Last year I planted raspberries, this year they returned quite prolifically. Therefore, I feel confident in posting this how-to for planting raspberries.
I had read the book Lasagna Gardening by Patricia Lanza and technically I should have started the lasagna process in the fall, however due to moving in to our house and a series of rainy weekends we were just unable to get it done. In the spring I just decided I was going to do the lasagna anyway and if it didn’t work well I’d try again. Here is what I did:
Materials for the lasagna: corrugated cardboard or lots of newspapers, straw, dried leaves, compost, composted manure, are some of the items you can use
1. Choose your site and mark it out.
2. I had my extremely loving husband dig up the grass and flip it over. I did this because we started in the spring, had it been fall and I started the garden properly I would have just laid the materials over the grass to smother it and waited until the spring to plant. I was concerned about the grass growing up through the raspberries and it is important not to have weeds or grass in a raspberry patch so the dirt was turned.
3. Dig a hole for the raspberries.
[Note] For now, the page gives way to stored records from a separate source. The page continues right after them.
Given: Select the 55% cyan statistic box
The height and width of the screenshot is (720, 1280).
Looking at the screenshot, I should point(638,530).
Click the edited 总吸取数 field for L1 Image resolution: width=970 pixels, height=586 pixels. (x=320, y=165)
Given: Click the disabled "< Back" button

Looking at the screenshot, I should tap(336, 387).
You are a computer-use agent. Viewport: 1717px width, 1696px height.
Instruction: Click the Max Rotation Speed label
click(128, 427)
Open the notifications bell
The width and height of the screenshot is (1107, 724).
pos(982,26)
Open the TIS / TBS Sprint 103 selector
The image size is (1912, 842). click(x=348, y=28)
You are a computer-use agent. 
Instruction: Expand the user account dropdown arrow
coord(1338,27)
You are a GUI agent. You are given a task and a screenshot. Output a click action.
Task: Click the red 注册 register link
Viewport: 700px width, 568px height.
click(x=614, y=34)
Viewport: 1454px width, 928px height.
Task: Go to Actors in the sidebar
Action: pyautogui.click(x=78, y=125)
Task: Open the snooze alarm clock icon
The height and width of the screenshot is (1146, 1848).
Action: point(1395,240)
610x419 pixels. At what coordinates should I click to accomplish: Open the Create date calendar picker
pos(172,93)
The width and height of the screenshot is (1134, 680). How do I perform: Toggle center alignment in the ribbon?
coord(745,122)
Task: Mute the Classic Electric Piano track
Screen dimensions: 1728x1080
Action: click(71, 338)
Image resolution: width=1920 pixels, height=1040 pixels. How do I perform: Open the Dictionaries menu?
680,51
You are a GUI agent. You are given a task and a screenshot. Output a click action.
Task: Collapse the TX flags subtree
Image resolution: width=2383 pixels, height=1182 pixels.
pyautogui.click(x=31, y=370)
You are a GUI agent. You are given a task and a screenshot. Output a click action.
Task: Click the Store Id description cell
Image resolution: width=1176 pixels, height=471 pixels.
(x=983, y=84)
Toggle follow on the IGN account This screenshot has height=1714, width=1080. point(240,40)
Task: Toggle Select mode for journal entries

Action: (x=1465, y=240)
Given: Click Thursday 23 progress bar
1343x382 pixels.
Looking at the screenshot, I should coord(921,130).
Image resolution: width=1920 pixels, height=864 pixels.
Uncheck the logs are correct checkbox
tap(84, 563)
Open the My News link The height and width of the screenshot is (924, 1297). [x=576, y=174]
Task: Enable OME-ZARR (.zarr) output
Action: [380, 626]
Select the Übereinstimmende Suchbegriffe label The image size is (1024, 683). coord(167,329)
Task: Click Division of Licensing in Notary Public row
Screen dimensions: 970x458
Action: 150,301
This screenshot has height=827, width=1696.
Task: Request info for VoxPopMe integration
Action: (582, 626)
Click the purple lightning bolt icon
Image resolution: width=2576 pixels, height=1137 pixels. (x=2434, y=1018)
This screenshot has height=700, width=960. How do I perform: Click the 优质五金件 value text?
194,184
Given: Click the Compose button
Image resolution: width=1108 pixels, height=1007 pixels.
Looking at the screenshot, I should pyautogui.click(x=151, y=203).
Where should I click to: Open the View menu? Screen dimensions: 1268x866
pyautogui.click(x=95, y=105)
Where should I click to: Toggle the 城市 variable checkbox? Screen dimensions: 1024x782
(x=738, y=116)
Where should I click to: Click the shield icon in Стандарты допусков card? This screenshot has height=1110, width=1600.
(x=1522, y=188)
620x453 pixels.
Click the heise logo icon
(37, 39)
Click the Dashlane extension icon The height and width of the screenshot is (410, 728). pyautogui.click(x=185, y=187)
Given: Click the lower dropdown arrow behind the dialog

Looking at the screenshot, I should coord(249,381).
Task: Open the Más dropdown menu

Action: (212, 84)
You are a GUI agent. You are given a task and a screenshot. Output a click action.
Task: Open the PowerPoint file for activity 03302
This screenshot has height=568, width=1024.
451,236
Our soil is like clay so I made sure to dig wide holes.
4. Trim the roots of the raspberry canes to 8 inches.
5. Place the root in the hole.
6. Cover the root with a good dose of compost. Plant the raspberries approximately 4 feet apart.
7. Cover the whole bed with compost.
8. Next cover it with a layer of corrugated cardboard or wet newspapers. Do not use glossy magazines or glossy covered boxes. If you use newspaper make it at least 10 sheets thick preferably 15 sheets thick. Make sure the canes are sticking up through the cardboard/newspapers.
9. Add another layer of compost/composted manure/leaves, and then add straw or organic mulch on top.
10. Trim the canes to 6 inches, water thoroughly, and keep it watered all summer and fall.
This year the raspberries will need to be trellised to keep them from flopping over. I have not done this yet and you may notice I have and “L” shaped bed. Usually raspberry beds should long and straight, but I am not one who always follows the rules 🙂 I will do a write up later this season when the trellis system is installed. You may also notice that I planted the raspberries around a strawberry bed. The raspberries did grow into the strawberries, I just pulled up the young shoots like I would a weed and so far the two berries are getting along just fine.